# Revell Rommels Rod?



## 1bluegtx (Aug 13, 2004)

Just saw on the Megahobby coming soon list that revell is planning on reissueing Tom Daniels Rommels Rod and the Tijauna Taxi!
Very cool if true

BRIAN


----------



## Auroranut (Jan 12, 2008)

Brian, from what I can gather, the molds are already out of storage!! It's great times indeed!!:woohoo:
I still wish Moebius had released the Rod as they were planning to update the tracks and skeletons. I don't know if Monogram have got TD tied down, but if not, a revised Rod in 1/16 would be cool!!
They're also reissuing Red Baron again. It'd be great if they could reissue some of the scarcer stuff instead like the Dogcatcher, Unreal Roller, Sandcrab, etc......

Chris.


----------



## buzzconroy (Jun 28, 2002)

You forgot Barris Bathtub buggy, Revell will reissue.

buzz


----------



## Auroranut (Jan 12, 2008)

Thanks Buzz. I forgot about that one!!:thumbsup: It'd be great to see the Bed Buggy again. I think that one was MPC. Can you imagine going into a hobbyshop and seeing shelves full of Tom Daniel, George Barris, Carl Casper, etc. kits? They're the ones next to the Monarch and Moebius kits.......:woohoo:

Chris.


----------



## MonsterModelMan (Dec 20, 2000)

That is GREAT news indeed! I just hope that we see this kit soon as it has been tossed around these parts for quite some time with Moebius...although, I think that Moebius would have improved it a bit! 

But I'll take a re-issue from Revell at this point anyday!

MMM


----------



## Dr. Syn (May 29, 2003)

I'm stoked to see them coming back out! Been waiting a long time. I guess they decided that the "political incorrectness" of them was no longer an issue.


----------



## schmidtjv (Apr 7, 2004)

-John


----------



## Hooty (Mar 4, 2000)

Dragon Wagon! Dragon Wagon! Dragon Wagon!


----------



## The-Nightsky (May 10, 2005)

I don't do many cars....But this is a must have!!!!!


----------



## otto (Jan 1, 1970)

■ Exercise goal: Please extend the forum thread about Revell reissuing Rommels Rod, starting right after its final line. These entries come from a separate source unrelated to the thread.

Stored records:
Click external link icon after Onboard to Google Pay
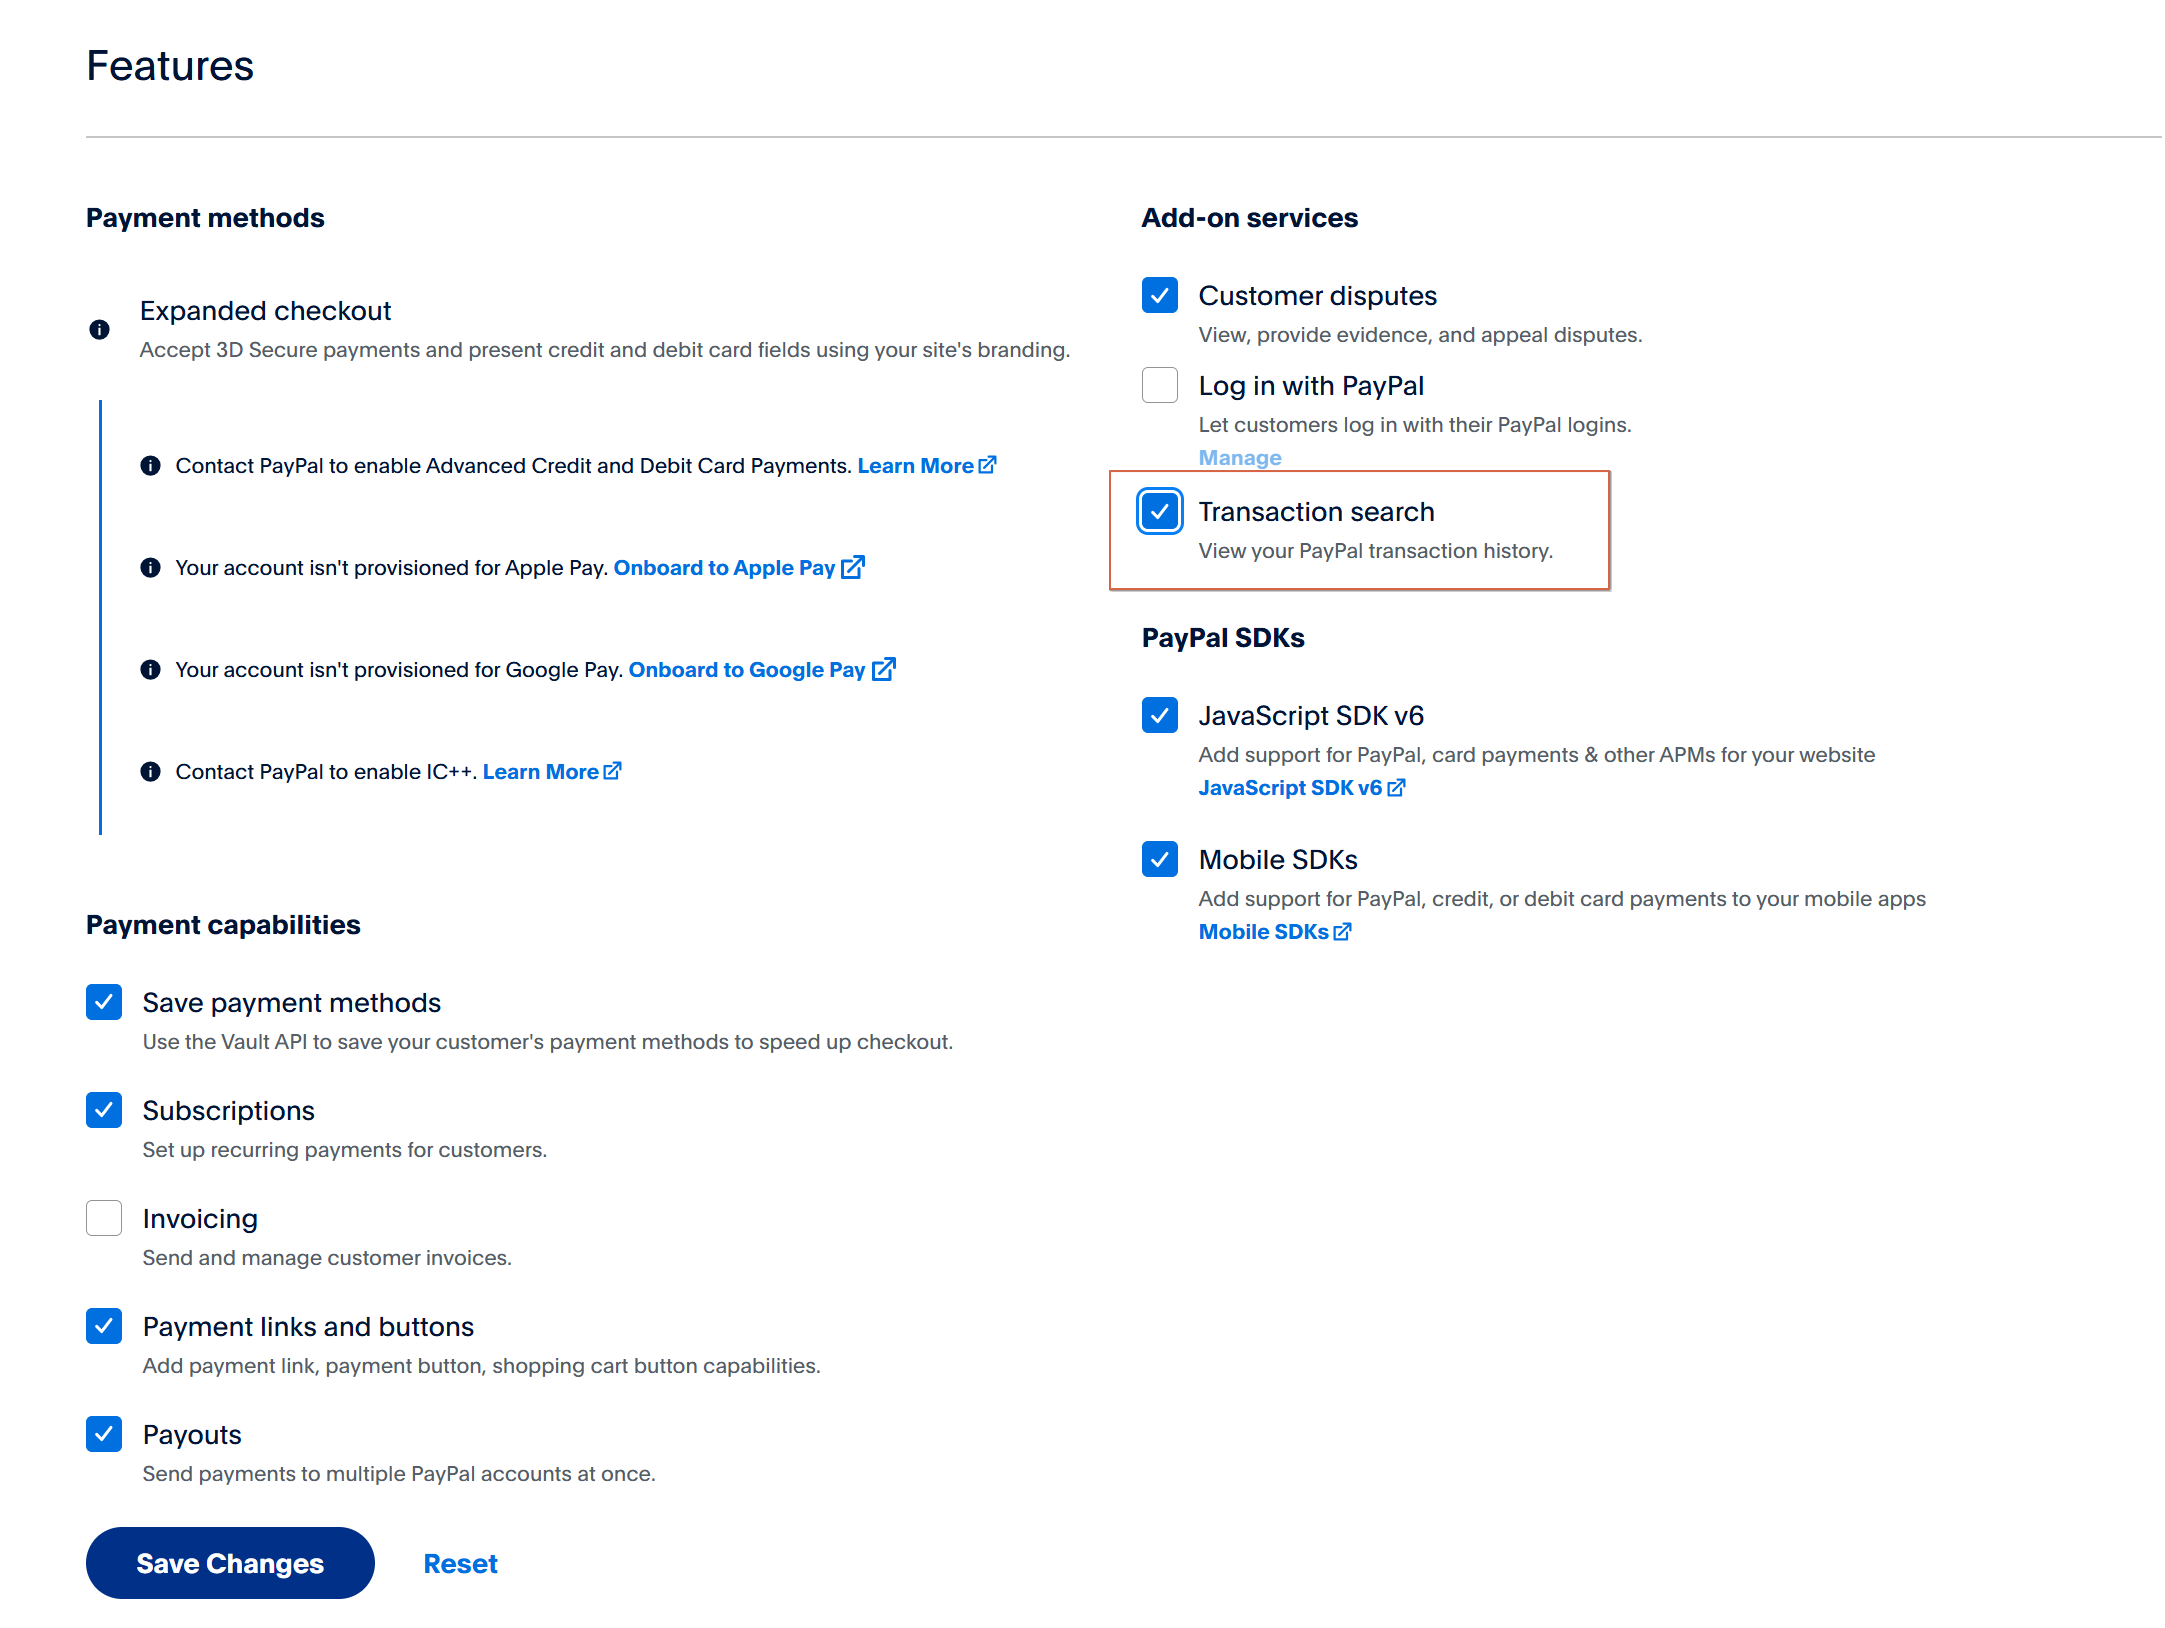The image size is (2165, 1628). (x=883, y=669)
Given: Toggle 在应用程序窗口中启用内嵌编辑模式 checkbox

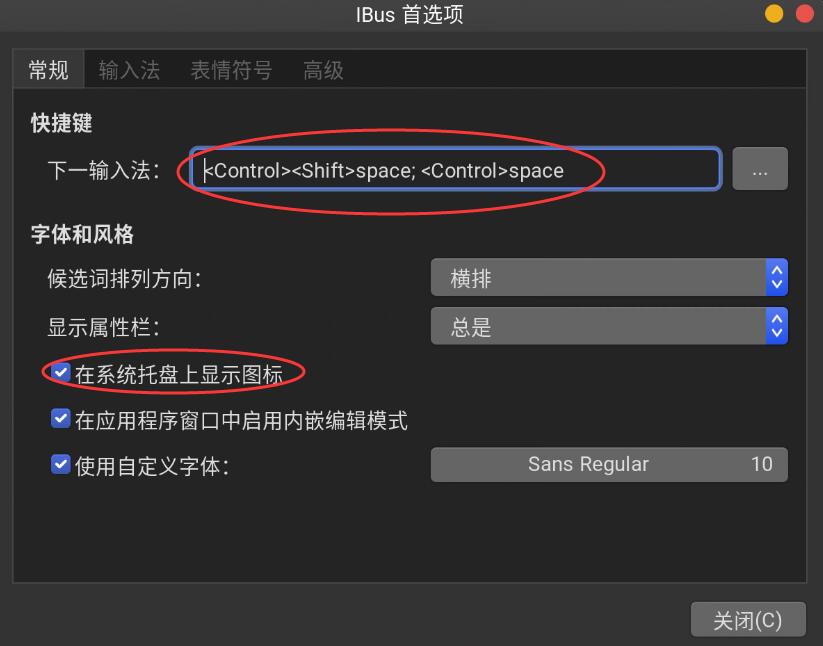Looking at the screenshot, I should [x=61, y=419].
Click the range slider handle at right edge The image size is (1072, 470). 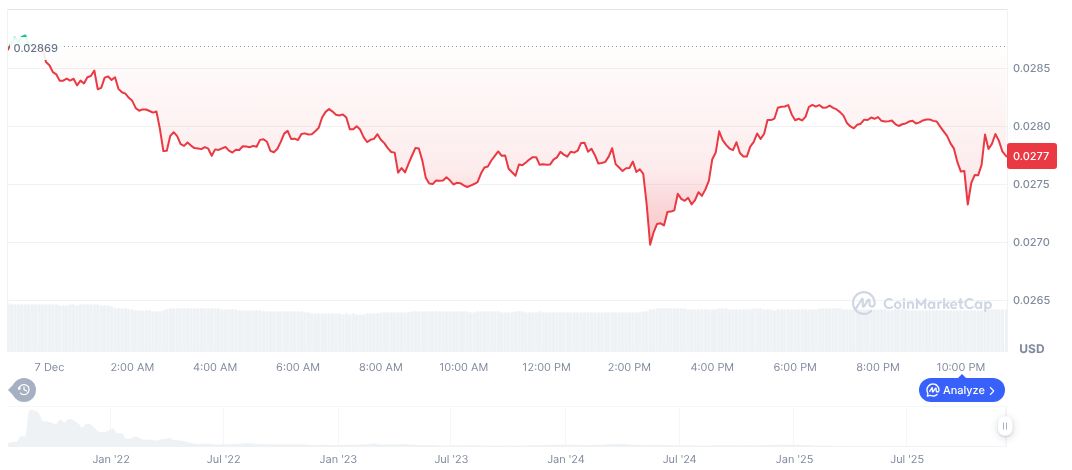(1004, 426)
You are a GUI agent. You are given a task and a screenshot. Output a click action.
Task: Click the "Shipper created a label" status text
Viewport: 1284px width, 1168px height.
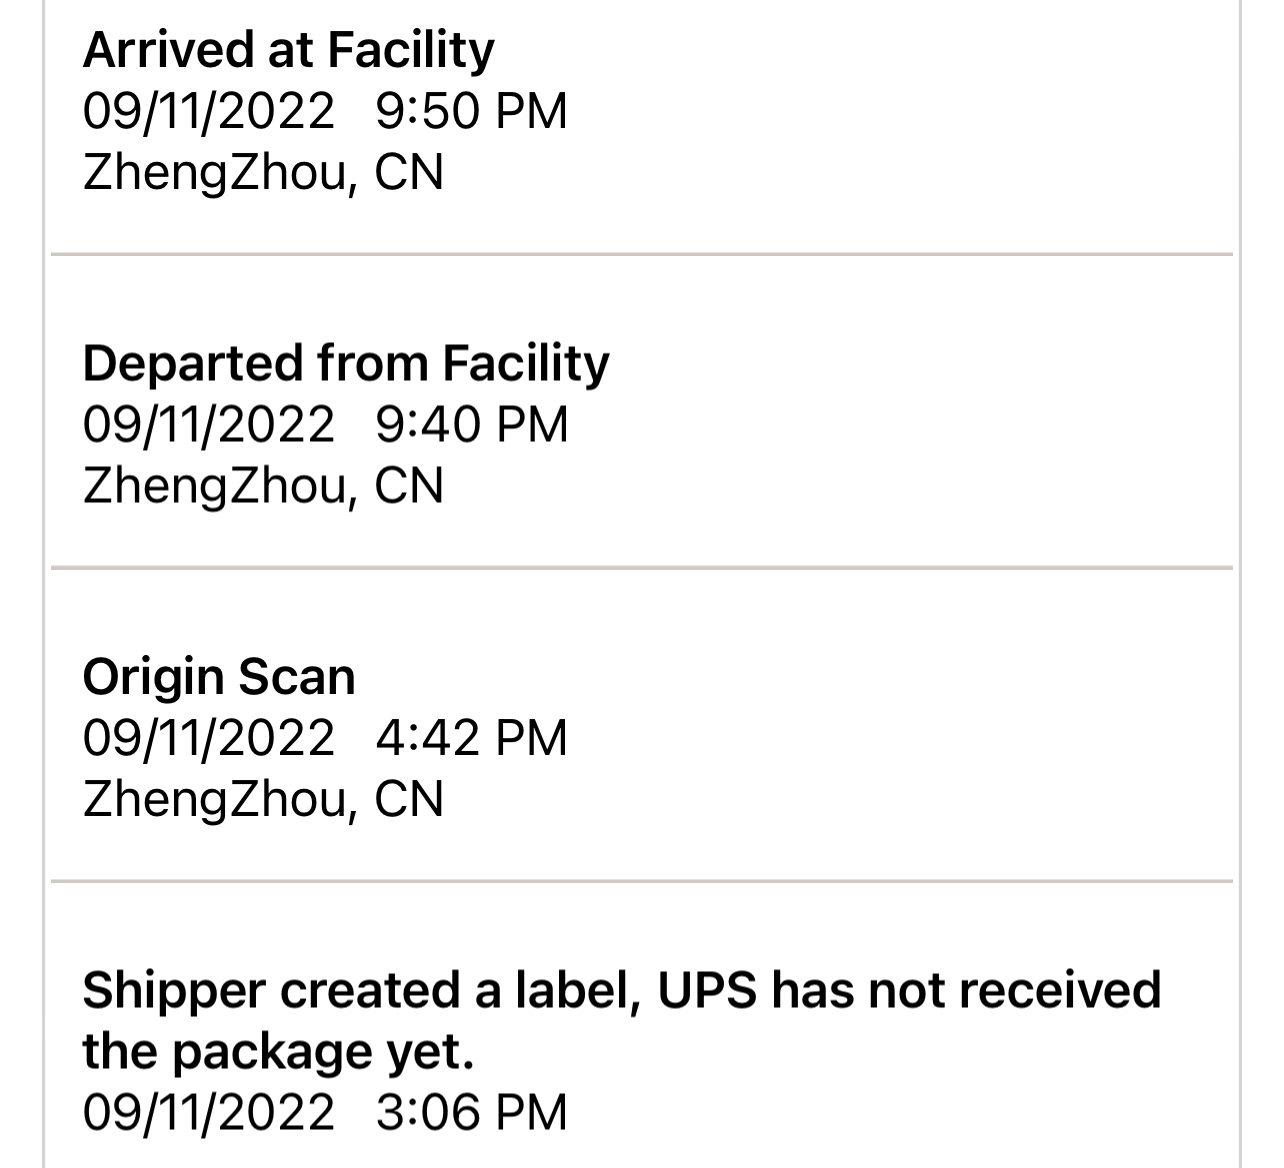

■ Answer below:
I didnt care to much about this one, but I'm VERY happy to see it coming out for you guys, I know its been long awaited.


----------



## F91 (Mar 3, 2002)

Ever since I saw Troys (Flukes) Rommel's Rod, had to have it!


----------



## fluke (Feb 27, 2001)

Hey! Thanks Richard! 

Hi gang! I'm still alive!

life just crazy right now. Good chance i will be living in Louisville Ky by Jan 2009....anyone live there??


----------



## F91 (Mar 3, 2002)

Tony?


----------



## fluke (Feb 27, 2001)

Other than Tony.

I may be moving there in Jan for 6 months.


----------



## Duck Fink (May 2, 2005)

Auroranut said:


> They're also reissuing Red Baron again.
> 
> Chris.


THE RED BARON!!!! Am I the only one excited about THIS ONE???!!!:thumbsup::thumbsup::thumbsup:


----------



## Trek Ace (Jul 8, 2001)

^^ No.


----------



## otto (Jan 1, 1970)

fluke said:


> Other than Tony.
> 
> I may be moving there in Jan for 6 months.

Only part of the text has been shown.